__TEXT SECTION__.

KKR and SK Launch $1.3B South Korea Renewables Platform to Power AI Boom
KKR and SK Inc. Form South Korea's Largest Renewable Energy Platform Amid AI Power Surge
On July 1, 2026, global investment firm KKR and South Korean conglomerate SK Inc. announced the signing of definitive agreements to launch what is being described as South Korea's largest integrated renewable energy platform. Valued at KRW 2 trillion — approximately $1.3 billion — the deal gives KKR a 51% controlling stake while SK Inc. retains 49%, with KKR taking initial management control. The platform, tentatively named HoldCo, is expected to formally launch before the end of 2026 and is explicitly designed to meet the surging electricity demands of South Korea's rapidly expanding AI data center and semiconductor industries.

__DIRECTIVE 1__. According to the report on the KKR and SK Inc. deal, what is the new renewable energy platform designed for?

__PROVIDED RECORDS__.
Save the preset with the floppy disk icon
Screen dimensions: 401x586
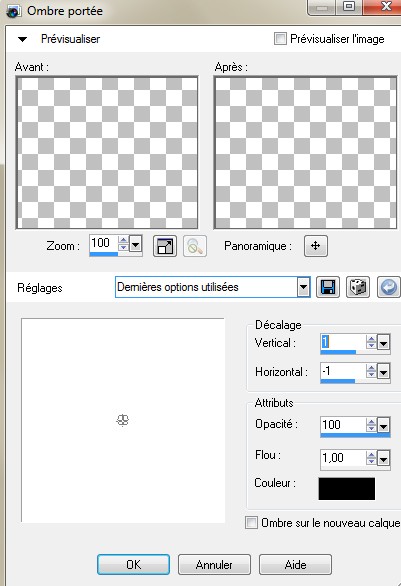[328, 287]
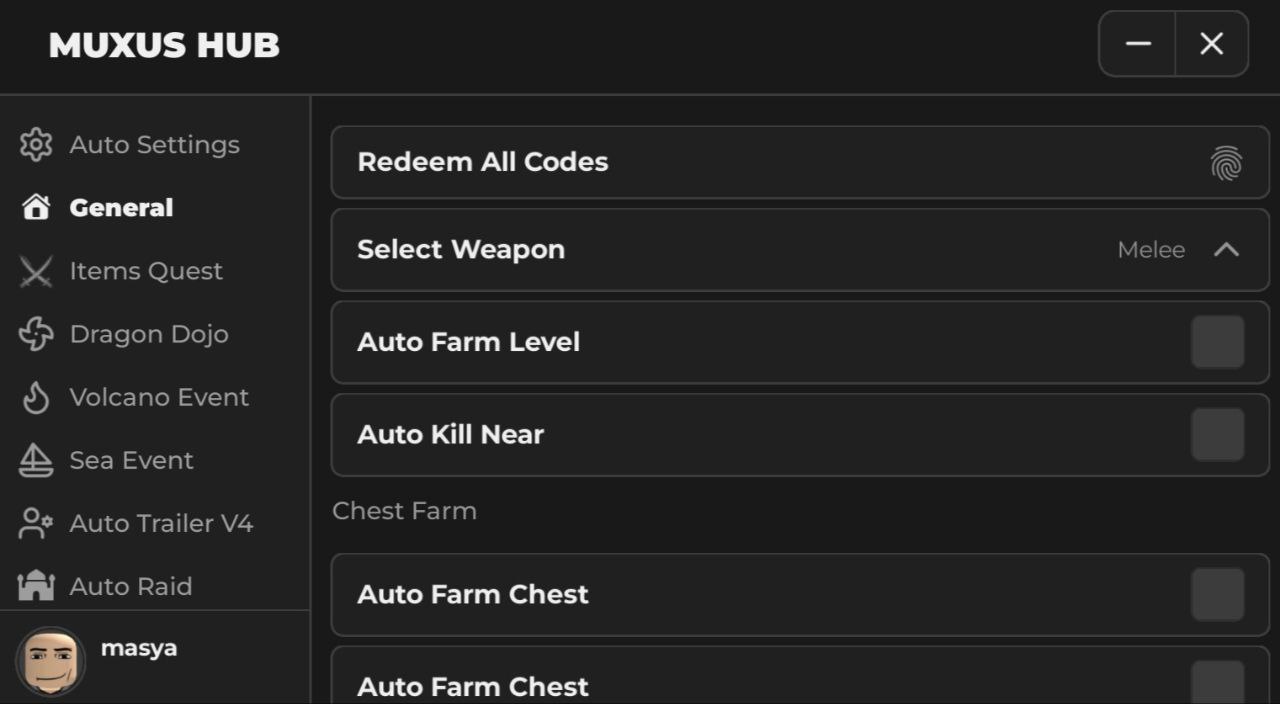1280x704 pixels.
Task: Open the Sea Event tab
Action: [131, 460]
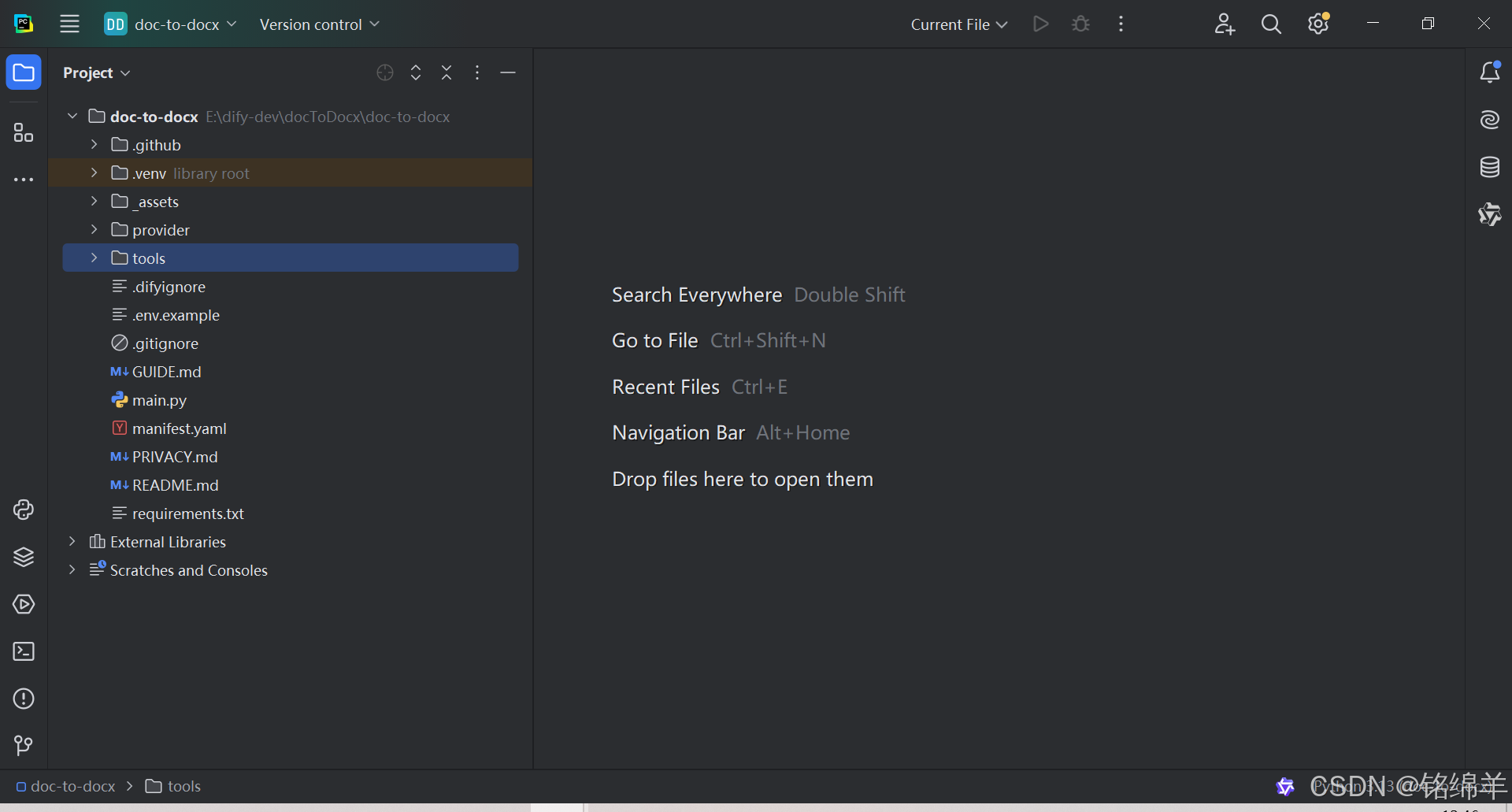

__DIRECTIVE 2__. Write out the whole listing above word for word, leaving out the pictures.

__WORKED ANSWER 1__. The platform is designed to meet the surging electricity demands of South Korea's rapidly expanding AI data center and semiconductor industries.

__WORKED ANSWER 2__.
Save the preset with the floppy disk icon
Screen dimensions: 401x586
[328, 287]
1280x704 pixels.
Task: Open the Sea Event tab
Action: [131, 460]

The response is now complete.